- Opening Delimiter -

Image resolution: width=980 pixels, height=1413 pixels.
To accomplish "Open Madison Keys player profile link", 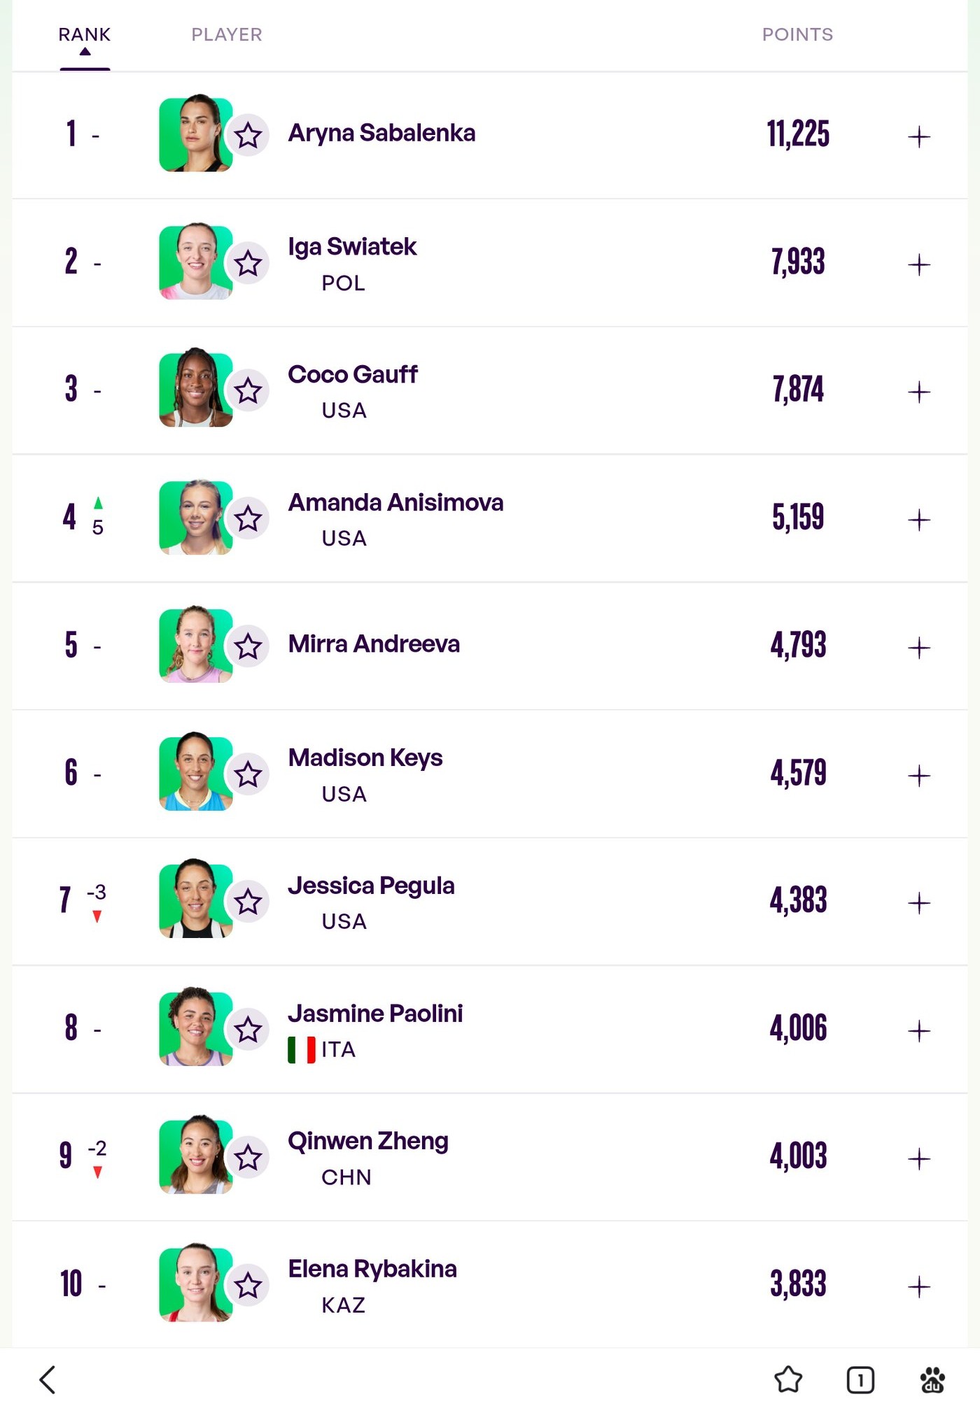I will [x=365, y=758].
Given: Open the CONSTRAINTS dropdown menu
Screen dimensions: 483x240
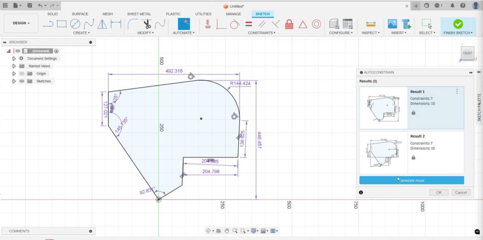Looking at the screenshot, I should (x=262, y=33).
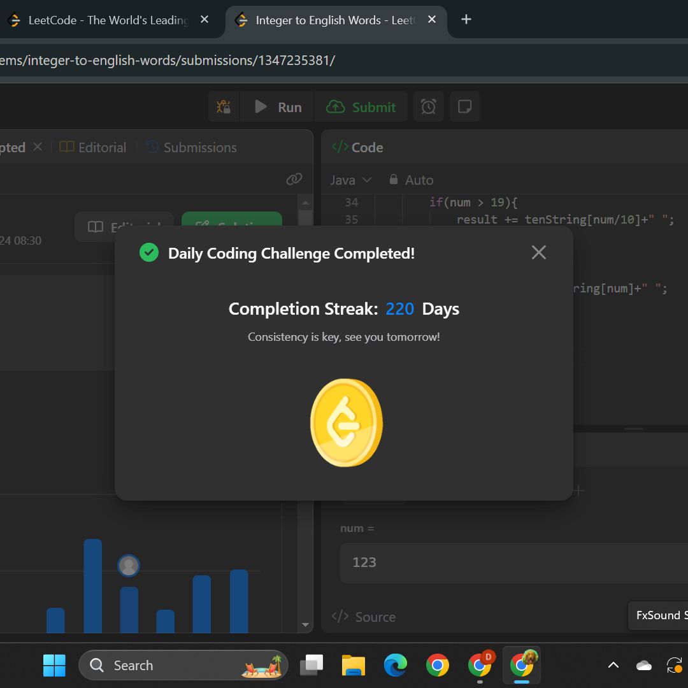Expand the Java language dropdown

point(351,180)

- Closing Delimiter -

● **TASK OBJECTIVE**: Copy exactly and only this span: the line with "Given: Open the CONSTRAINTS dropdown menu" through the final line of the entries, both ends included, with the pictures left out.

● **TASK RESULT**:
Given: Open the CONSTRAINTS dropdown menu
Screen dimensions: 483x240
Looking at the screenshot, I should (x=262, y=33).
Expand the Java language dropdown

point(351,180)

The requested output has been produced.